Source document:
# Wanting To Lease A DTG Printer, Need Info!!!



## mobilemaxent (Sep 23, 2007)

I am wanting to lease a DTG printer, but I have no clue what is involed in the process. What would be a good machine to start with? What are the downfalls. Any info would be usefull.


----------



## kepps2813 (Sep 27, 2007)

Max, Probably the best for you to do is decide on which printer you want then contact that company as I'm sure they could handle your lease for you. Swf east is who I went thru. Very good people. I have a Kiosk. It can print on lights and darks although I haven't used any white inks but the option is there when I'm ready. They can set you up with a lease or loan total whichever way you want to go. They offer a training that is free if you buy your machine from them. They are so easy to run I didn't do the training and haven't ran into any problems. But like I said I dont use white ink. If you were going to do that you might want to take them up on training. Good luck to you. Karen


----------



## mystysue (Aug 27, 2006)

Dataset entries:
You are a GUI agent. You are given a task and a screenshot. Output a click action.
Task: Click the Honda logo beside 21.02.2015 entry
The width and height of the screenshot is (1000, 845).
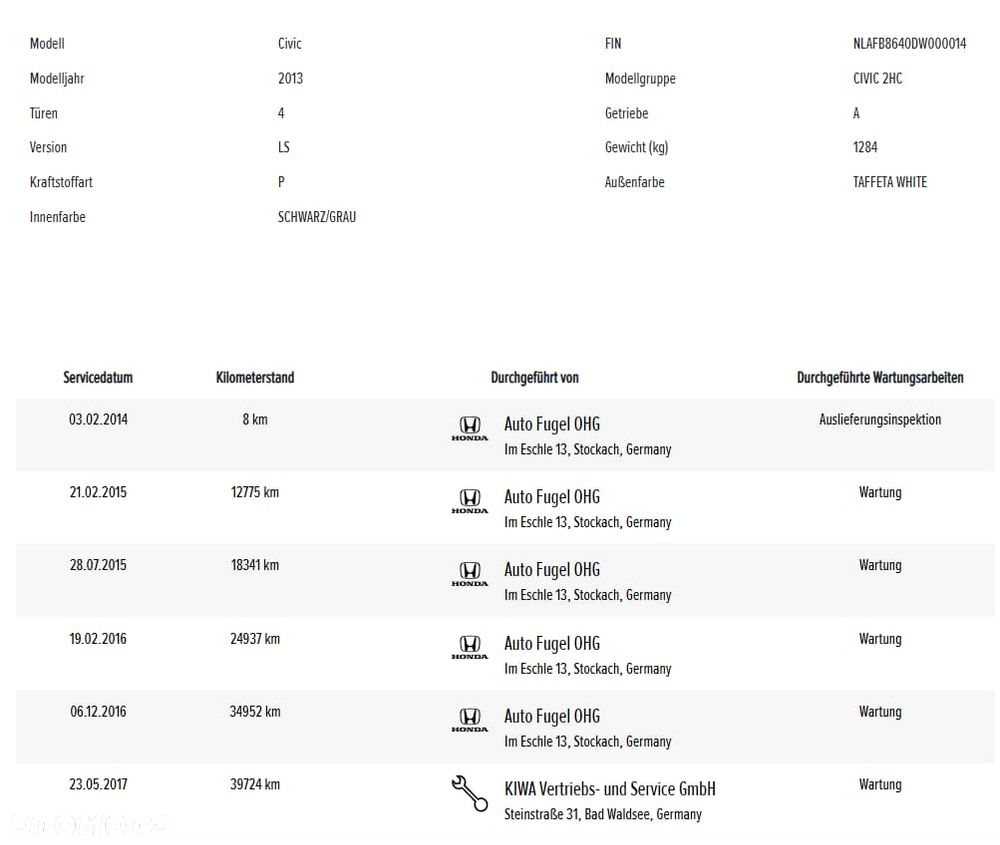click(x=469, y=501)
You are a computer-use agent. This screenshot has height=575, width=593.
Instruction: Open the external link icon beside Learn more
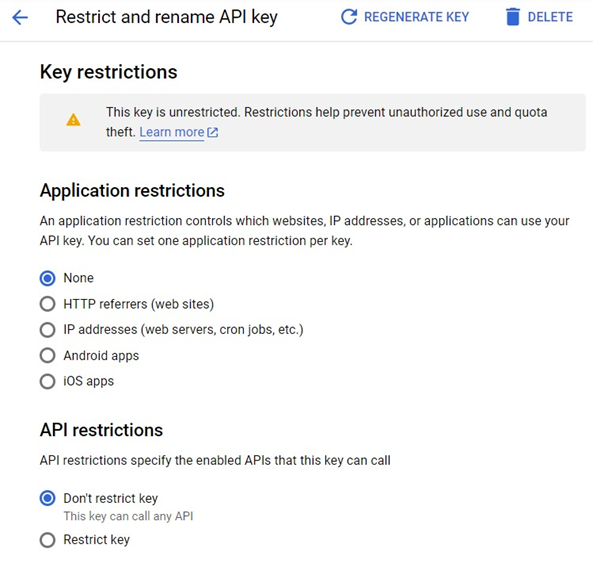[x=213, y=132]
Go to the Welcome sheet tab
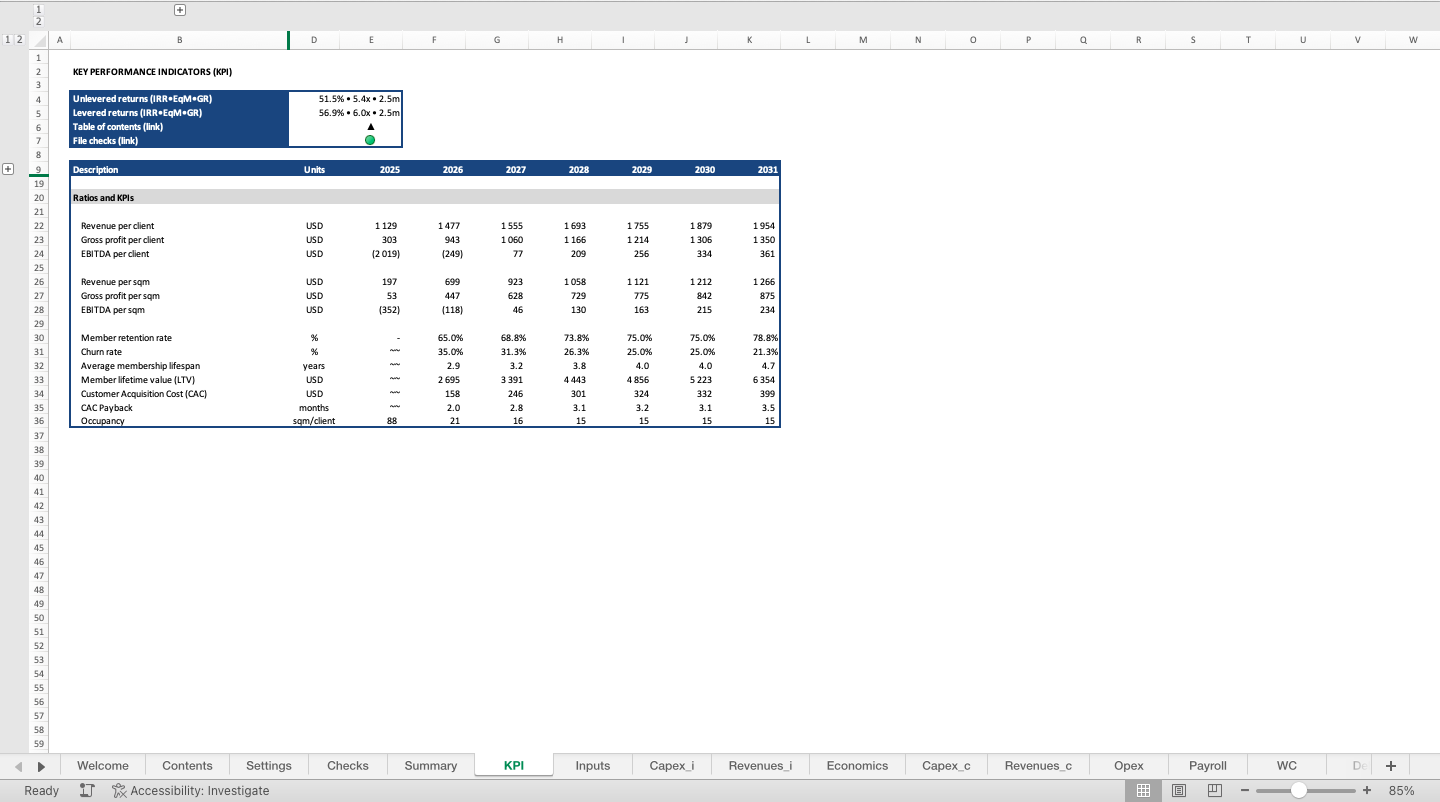The image size is (1440, 802). [x=102, y=765]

Tasks for this exercise:
1) In the forum thread about leasing a DTG printer, which company did Karen go through?
2) Continue the forum thread about leasing a DTG printer, starting right after its final line.
The items above are separate material.

Answers to the problems:
1) Swf east

2)
my best advice is also to first find the machine you want.. But.. shop around when it comes to leases too.. There can be a differance of several hundreds of dollars monthly from leasing companies.. .. i know when we leased our versacamm the monthly lease payment qoutes we got ranged from 435 a month to 710 a month.. .. It all depends on the company itself, thier rates and how they rank your company.. Most start up companies will pay alot more than an established company..


----------



## mobilemaxent (Sep 23, 2007)

Thank you both for your input. Very helpful!!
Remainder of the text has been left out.